Before scoring, the structure is relaxed with the selected ASE calculator. Each
trial move is also relaxed before applying the Metropolis criterion. This makes
the acceptance depend on relaxed local minima rather than on the raw trial
guess. The default score is ASE EMT; ORB-V3 can be selected with
--score orb-v3.
import math
rng = np.random.default_rng(11)
center = atoms.positions.mean(axis=0)
distances = np.linalg.norm(atoms.positions - center, axis=1)
movable = np.flatnonzero(distances >= np.quantile(distances, 0.65))
from ase.calculators.emt import EMT
atoms.calc = EMT()
# The full example relaxes the initial and trial structures before scoring.
current_score = atoms.get_potential_energy()
beta = 1.0 / (8.617333262145e-5 * 1500.0)
atom_index = int(rng.choice(movable))
target = trial_sites[int(rng.integers(len(trial_sites)))]
old_position = atoms.positions[atom_index].copy()
direction = target - old_position
direction *= min(1.0, 0.35 / np.linalg.norm(direction))
atoms.positions[atom_index] = old_position + direction
trial_score = atoms.get_potential_energy()
delta = trial_score - current_score
accept = delta <= 0.0 or rng.random() < math.exp(-beta * delta)
if not accept:
atoms.positions[atom_index] = old_position
In an ORB-V3 MC workflow, the voxel part stays the same. Only the scoring function changes: evaluate the old and trial structures with ORB-V3, then apply the usual Metropolis criterion to the energy difference.
Run The Example¶
Run the EMT tutorial example with:
python examples/mc/orb_v3_wulff_mc.py --natoms 201 --resolution 0.35 \
--shell-scale 1.25 --core-scale 1.05 \
--steps 250 --score emt --temperature 1500 \
--relax-fmax 0.05 --relax-steps 50 \
--plot quickstart_wulff_mc_sites.png \
--state-plot docs/source/_static/quickstart_wulff_mc_initial_final.png
The script prints the accepted move count, acceptance ratio, initial/final radial variance, and mean/max displacement from the starting structure so you can confirm that atoms actually moved during the run. It also writes an ASE trajectory by default:
examples/mc/orb_v3_wulff_mc.traj
The image below shows the final relaxed nanoparticle state from the MC run.

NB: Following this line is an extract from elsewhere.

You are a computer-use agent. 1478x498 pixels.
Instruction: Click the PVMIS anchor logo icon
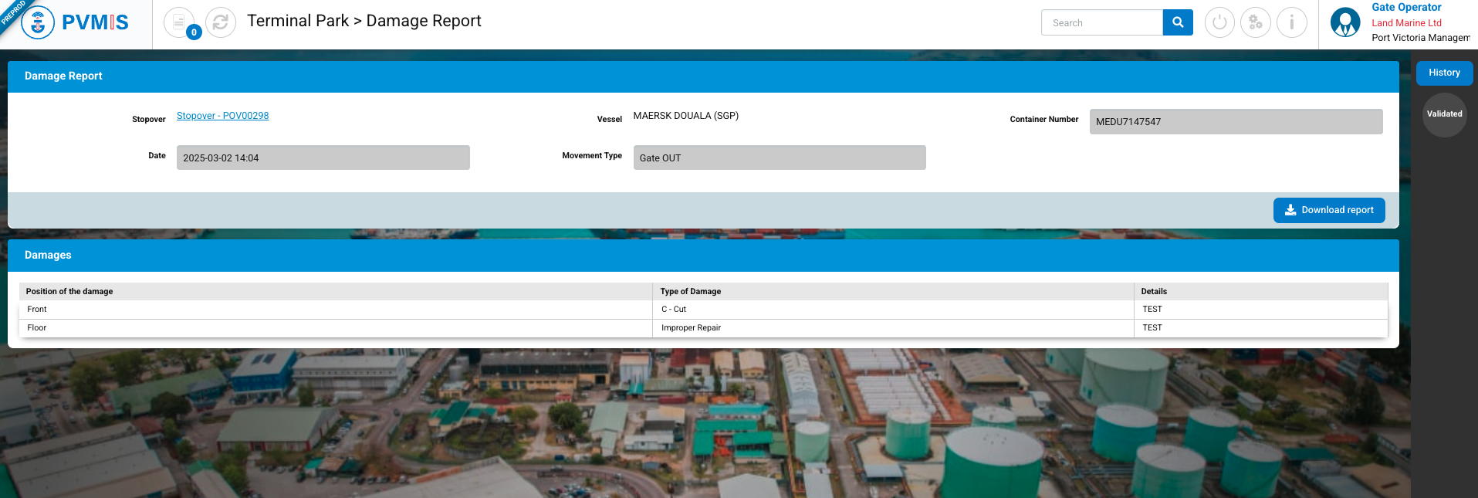[x=38, y=22]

Open it with ASE to inspect the MC path:
ase gui examples/mc/orb_v3_wulff_mc.traj
The first frame is the starting cube-like particle. Each following frame is the
relaxed structure after one MC step; rejected steps repeat the previous relaxed
coordinates but still carry updated Atoms.info metadata such as
mc_accepted and mc_score. Pass --trajectory "" to skip writing frames, or
--trajectory path/to/file.traj to choose a different output path.
To try the optional ORB-V3 scorer after installing ORB and its model dependencies:
python examples/mc/orb_v3_wulff_mc.py --score orb-v3 --device cpu --steps 10
The ORB helper is intentionally isolated in the example script. ORB package APIs, weights, and accelerator setup can change independently of the voxel-grid workflow.